Detecting head and neck cancer (HNC) from medical images is a challenging problem due to the complex anatomy of the region and the heterogeneity of the disease. Traditional imaging techniques struggle to differentiate inflammation and scar tissue from tumours, especially with recurrent disease. Hybrid imaging (PET/CT and PET/MRI) utilises metabolic information to distinguish these and is routinely used. PET/MRI has gained popularity due to its improved soft-tissue contrast compared to PET/CT. Moreover, human interpretation of the images is complicated by inter- and intra-observer variability.

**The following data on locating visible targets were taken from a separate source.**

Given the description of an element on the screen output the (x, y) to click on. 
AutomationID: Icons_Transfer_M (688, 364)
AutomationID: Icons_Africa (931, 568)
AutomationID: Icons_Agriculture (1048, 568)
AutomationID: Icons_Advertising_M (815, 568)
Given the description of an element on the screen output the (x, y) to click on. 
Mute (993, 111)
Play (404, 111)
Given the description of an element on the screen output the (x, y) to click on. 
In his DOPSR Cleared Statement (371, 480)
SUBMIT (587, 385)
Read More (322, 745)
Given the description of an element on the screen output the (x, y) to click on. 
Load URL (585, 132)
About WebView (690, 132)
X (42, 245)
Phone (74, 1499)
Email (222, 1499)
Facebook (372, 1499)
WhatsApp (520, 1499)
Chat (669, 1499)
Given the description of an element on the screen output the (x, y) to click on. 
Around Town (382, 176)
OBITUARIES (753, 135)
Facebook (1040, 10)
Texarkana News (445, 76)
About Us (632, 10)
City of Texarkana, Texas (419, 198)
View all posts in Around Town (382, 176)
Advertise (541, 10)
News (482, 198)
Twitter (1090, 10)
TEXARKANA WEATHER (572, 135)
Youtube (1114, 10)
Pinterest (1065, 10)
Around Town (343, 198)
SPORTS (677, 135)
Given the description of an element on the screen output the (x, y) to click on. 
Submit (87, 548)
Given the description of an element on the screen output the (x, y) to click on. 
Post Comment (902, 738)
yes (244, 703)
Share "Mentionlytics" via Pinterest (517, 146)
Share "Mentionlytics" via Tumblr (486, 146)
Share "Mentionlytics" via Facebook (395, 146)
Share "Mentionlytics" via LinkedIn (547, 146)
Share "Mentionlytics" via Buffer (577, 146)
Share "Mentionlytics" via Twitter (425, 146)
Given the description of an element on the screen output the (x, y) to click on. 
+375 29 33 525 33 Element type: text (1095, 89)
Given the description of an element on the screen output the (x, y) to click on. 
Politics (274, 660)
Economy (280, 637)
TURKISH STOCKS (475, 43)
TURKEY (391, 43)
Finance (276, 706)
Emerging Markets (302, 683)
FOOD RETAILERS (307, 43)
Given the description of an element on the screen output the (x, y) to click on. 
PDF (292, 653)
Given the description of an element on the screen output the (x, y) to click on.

Recently, deep learning (DL) has been proposed to mitigate these issues. DL has been shown to identify malignancies accurately in various medical imaging tasks using features learned from large annotated datasets. However, its usability in HNC diagnostics from 18F-FDG PET/MRI images has not been thoroughly investigated.

This thesis investigated the applicability of DL in HNC 18F-FDG PET/MRI diagnostics. First, a 2D (two-dimensional) segmentation model was evaluated in a small cohort of 44 patients containing positive and negative samples, yielding a Dice score of 0.84 ± 0.14 per slice for correctly detected lesions. However, the overall accuracy in detecting such lesions was 71%. Next, a 2D PET-only binary classifier was assessed with a cohort of 200 patients (50:50 positive/negative), achieving 78.6% accuracy and an AUC (area under the curve) of 85.1%. The study also indicated that certain subgroups of HNC were more likely to be classified correctly, depending on how frequently they appear in the training data. In addition, models trained with squamous cell carcinoma data only, were able to classify other HNCs accurately as well. A 3D (three-dimensional) classifier trained on the same cohort achieved an accuracy of 90% on a separate test set of 20 patients, compared with a radiologist who reached 100%. The interpretability of the model was examined using gradient-weighted class activation mapping. This method was found to provide useful insights into model decisions. Overall, DL shows promise in HNC PET/MRI analysis, though larger datasets and refined models are required for clinical use.